Your instructions ::
Once you find the line with "Task: Tap the alarm icon in status bar" in the data below, transcribe exactly each line from there to the line with "Open the Stickers panel", inclusive, and nothing else. Drop the pictures.

========

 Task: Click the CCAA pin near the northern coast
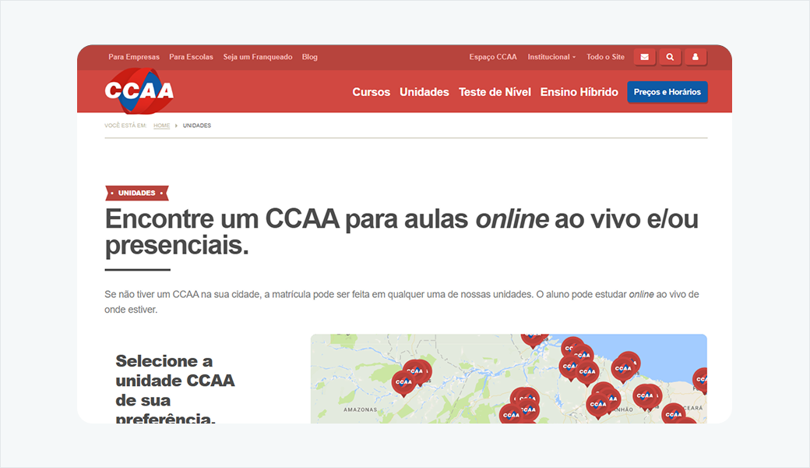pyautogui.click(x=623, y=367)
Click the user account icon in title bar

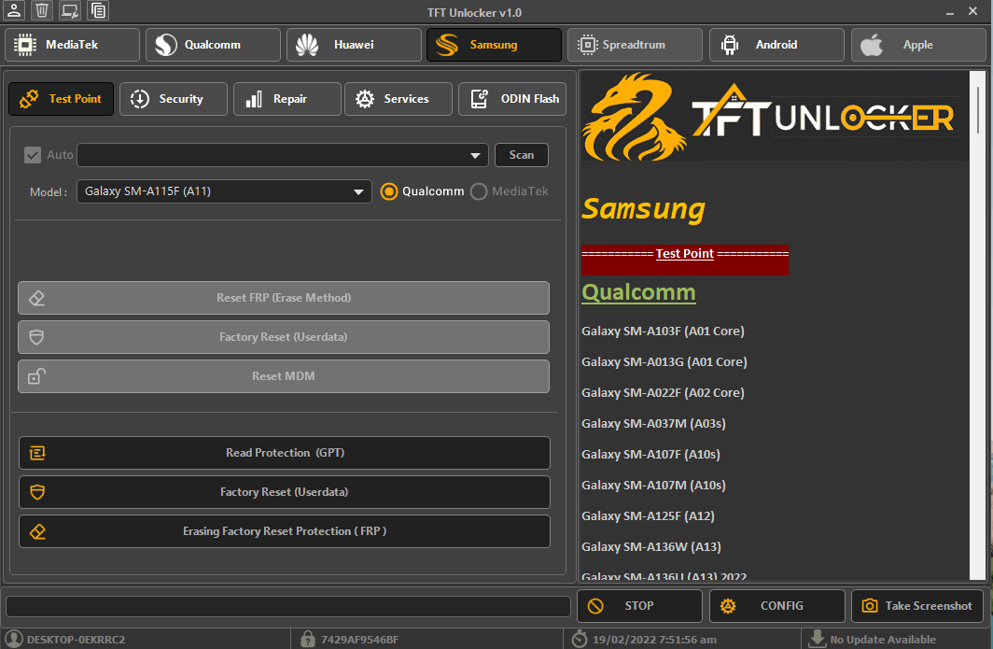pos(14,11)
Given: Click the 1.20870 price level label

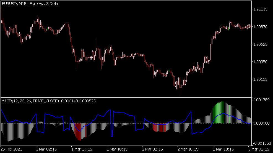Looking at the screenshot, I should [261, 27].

========

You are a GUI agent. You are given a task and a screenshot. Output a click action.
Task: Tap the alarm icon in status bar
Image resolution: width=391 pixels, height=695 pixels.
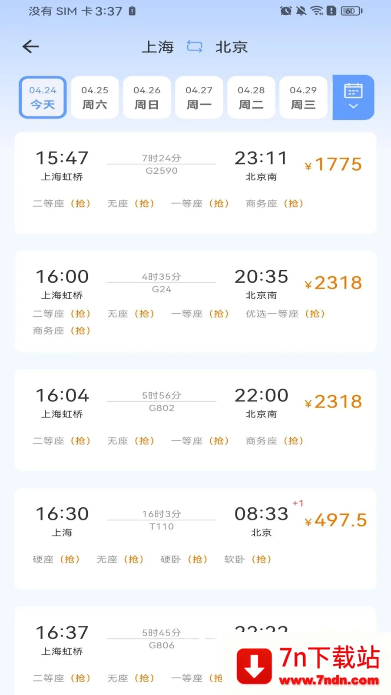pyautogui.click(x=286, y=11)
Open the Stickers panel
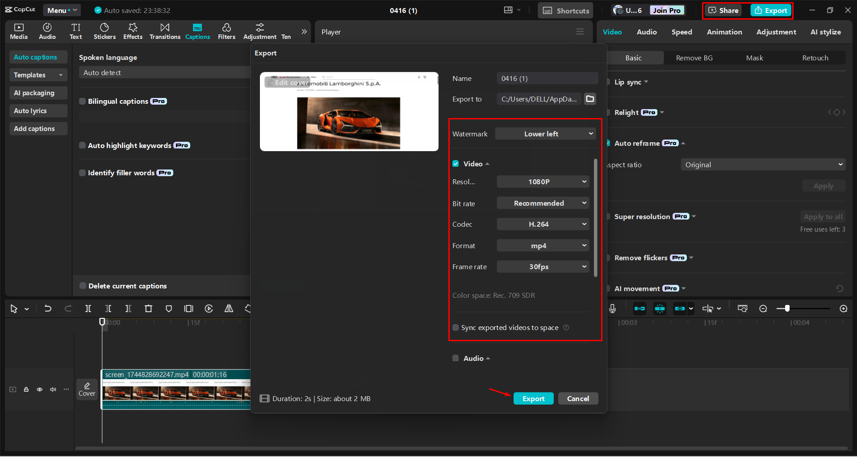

========

Response below ::
Task: Tap the alarm icon in status bar
Image resolution: width=391 pixels, height=695 pixels.
pyautogui.click(x=286, y=11)
Open the Stickers panel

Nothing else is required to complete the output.